> Text shown:
BEGIN
Structural alterations of α‐crystallin during its chaperone action

Abstract
The small heat-shock protein, alpha-crystallin, has chaperone ability whereby it stabilises proteins under stress conditions. In this study, alterations in the structure of alpha-crystallin during its interaction with a variety of substrate proteins (insulin, alpha-lactalbumin, ovotransferrin and serum albumin) under stress conditions have been examined using visible absorption, 31P-NMR and 1H-NMR and fluorescence spectroscopy. The fluorescence and 31P-NMR data imply that during the chaperone action of alpha-crystallin under reducing conditions, there is a slight increase in hydrophilicity of its N-terminal region and an alteration in flexibility of its C-terminal region, but overall, alpha-crystallin does not undergo a gross structural change. The fluorescence data suggest that substrate proteins interact with alpha-crystallin in a molten globule or intermediately folded state. The same conclusion is made from 1H-NMR spectroscopic monitoring of the interaction of alpha-crystallin with substrate proteins, e.g. the insulin B chain. The stoichiometry of interaction between alpha-crystallin and the various substrate proteins reveals that steric factors are important in determining the efficiency of interaction between the two proteins, i.e. on a molar subunit basis, alpha-crystallin is a more efficient chaperone protein with smaller substrate proteins. Comparison is also made between the high-molecular-mass (HMM) complexes formed between alpha-crystallin and ovotransferrin when reduced and heat stressed. Under heating conditions, fluorescence spectroscopy indicates that the HMM complex has a greater exposure of hydrophobicity to solution than that formed by reduction. Furthermore, in interacting with heated ovotransferrin, the C-terminal extension of the alphaB-crystallin subunit preferentially loses its flexibility suggesting that it is involved in stabilising bound ovotransferrin. By contrast, this extension is only partially reduced in flexibility in the HMM complex formed after reduction of ovotransferrin. The functional role of the C-terminal extensions in the chaperone action and the overall quaternary structure of alpha-crystallin is discussed.
END
> Supplied information:
BEGIN
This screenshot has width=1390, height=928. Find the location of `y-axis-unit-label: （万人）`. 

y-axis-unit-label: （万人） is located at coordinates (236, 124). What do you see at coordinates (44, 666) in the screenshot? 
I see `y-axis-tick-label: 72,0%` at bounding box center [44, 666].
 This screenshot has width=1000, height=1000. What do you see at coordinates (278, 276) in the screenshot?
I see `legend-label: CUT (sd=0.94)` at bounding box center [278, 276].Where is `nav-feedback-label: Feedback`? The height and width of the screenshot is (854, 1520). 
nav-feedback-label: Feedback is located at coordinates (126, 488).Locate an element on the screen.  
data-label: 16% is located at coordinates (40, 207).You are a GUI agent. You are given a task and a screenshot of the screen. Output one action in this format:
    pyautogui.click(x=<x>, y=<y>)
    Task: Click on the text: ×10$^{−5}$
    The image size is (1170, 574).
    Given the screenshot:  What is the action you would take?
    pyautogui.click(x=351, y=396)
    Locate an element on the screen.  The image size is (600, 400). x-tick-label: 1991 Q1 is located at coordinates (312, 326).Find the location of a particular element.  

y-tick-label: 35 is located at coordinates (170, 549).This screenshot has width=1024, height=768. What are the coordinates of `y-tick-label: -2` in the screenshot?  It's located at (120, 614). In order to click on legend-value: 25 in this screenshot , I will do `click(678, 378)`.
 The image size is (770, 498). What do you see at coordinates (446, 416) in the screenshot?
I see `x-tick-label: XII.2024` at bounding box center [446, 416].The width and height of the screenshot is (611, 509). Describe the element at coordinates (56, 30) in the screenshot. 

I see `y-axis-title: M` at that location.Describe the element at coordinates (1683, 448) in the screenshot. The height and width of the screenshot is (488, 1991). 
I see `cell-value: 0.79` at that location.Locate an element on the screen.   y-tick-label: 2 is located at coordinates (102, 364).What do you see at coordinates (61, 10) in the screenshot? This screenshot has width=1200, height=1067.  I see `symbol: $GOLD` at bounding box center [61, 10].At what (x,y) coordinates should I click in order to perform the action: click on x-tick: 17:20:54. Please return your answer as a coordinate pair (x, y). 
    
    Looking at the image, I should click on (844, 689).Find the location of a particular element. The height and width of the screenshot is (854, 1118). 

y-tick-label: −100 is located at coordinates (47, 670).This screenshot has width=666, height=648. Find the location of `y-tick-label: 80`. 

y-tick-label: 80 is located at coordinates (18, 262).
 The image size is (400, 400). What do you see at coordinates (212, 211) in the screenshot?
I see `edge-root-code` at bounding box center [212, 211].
END
> Work to be completed:
In the abstract on alpha-crystallin's chaperone action, what does fluorescence spectroscopy indicate about the HMM complex formed under heating conditions compared with the one formed by reduction?

> Response for this exercise:
The HMM complex formed under heating has a greater exposure of hydrophobicity to solution than the one formed by reduction.